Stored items
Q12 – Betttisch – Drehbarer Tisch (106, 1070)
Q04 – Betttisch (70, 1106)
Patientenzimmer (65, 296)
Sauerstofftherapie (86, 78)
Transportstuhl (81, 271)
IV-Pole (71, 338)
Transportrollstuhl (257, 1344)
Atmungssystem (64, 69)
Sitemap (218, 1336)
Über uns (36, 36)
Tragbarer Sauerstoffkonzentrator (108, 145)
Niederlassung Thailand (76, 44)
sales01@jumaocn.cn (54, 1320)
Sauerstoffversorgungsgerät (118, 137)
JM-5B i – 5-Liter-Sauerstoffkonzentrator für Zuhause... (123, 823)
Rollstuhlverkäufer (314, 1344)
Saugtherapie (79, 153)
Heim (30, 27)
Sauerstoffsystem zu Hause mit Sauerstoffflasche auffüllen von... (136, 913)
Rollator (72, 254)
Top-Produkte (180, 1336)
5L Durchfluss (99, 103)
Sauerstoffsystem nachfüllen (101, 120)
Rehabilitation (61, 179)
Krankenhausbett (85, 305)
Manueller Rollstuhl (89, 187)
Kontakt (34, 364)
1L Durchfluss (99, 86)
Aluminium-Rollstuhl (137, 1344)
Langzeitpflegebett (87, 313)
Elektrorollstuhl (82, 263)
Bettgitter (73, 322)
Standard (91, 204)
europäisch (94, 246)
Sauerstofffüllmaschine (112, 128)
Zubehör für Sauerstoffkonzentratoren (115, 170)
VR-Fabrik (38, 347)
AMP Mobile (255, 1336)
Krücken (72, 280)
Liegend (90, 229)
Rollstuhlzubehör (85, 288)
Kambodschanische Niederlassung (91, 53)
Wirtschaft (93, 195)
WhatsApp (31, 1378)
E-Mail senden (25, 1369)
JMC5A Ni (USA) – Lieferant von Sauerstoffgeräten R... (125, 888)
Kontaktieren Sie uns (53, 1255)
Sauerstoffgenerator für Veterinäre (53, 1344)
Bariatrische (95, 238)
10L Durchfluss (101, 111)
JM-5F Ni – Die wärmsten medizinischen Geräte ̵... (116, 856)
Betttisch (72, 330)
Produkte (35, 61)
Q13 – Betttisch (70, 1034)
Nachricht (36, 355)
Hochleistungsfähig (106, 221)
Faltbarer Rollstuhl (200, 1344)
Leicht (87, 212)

• [Work instructions]:
Transcribe the records above exactly, but only from the line that contains "Top-Produkte (180, 1336)" through their final line, inclusive.

• [Exercise answer]:
Top-Produkte (180, 1336)
5L Durchfluss (99, 103)
Sauerstoffsystem nachfüllen (101, 120)
Rehabilitation (61, 179)
Krankenhausbett (85, 305)
Manueller Rollstuhl (89, 187)
Kontakt (34, 364)
1L Durchfluss (99, 86)
Aluminium-Rollstuhl (137, 1344)
Langzeitpflegebett (87, 313)
Elektrorollstuhl (82, 263)
Bettgitter (73, 322)
Standard (91, 204)
europäisch (94, 246)
Sauerstofffüllmaschine (112, 128)
Zubehör für Sauerstoffkonzentratoren (115, 170)
VR-Fabrik (38, 347)
AMP Mobile (255, 1336)
Krücken (72, 280)
Liegend (90, 229)
Rollstuhlzubehör (85, 288)
Kambodschanische Niederlassung (91, 53)
Wirtschaft (93, 195)
WhatsApp (31, 1378)
E-Mail senden (25, 1369)
JMC5A Ni (USA) – Lieferant von Sauerstoffgeräten R... (125, 888)
Kontaktieren Sie uns (53, 1255)
Sauerstoffgenerator für Veterinäre (53, 1344)
Bariatrische (95, 238)
10L Durchfluss (101, 111)
JM-5F Ni – Die wärmsten medizinischen Geräte ̵... (116, 856)
Betttisch (72, 330)
Produkte (35, 61)
Q13 – Betttisch (70, 1034)
Nachricht (36, 355)
Hochleistungsfähig (106, 221)
Faltbarer Rollstuhl (200, 1344)
Leicht (87, 212)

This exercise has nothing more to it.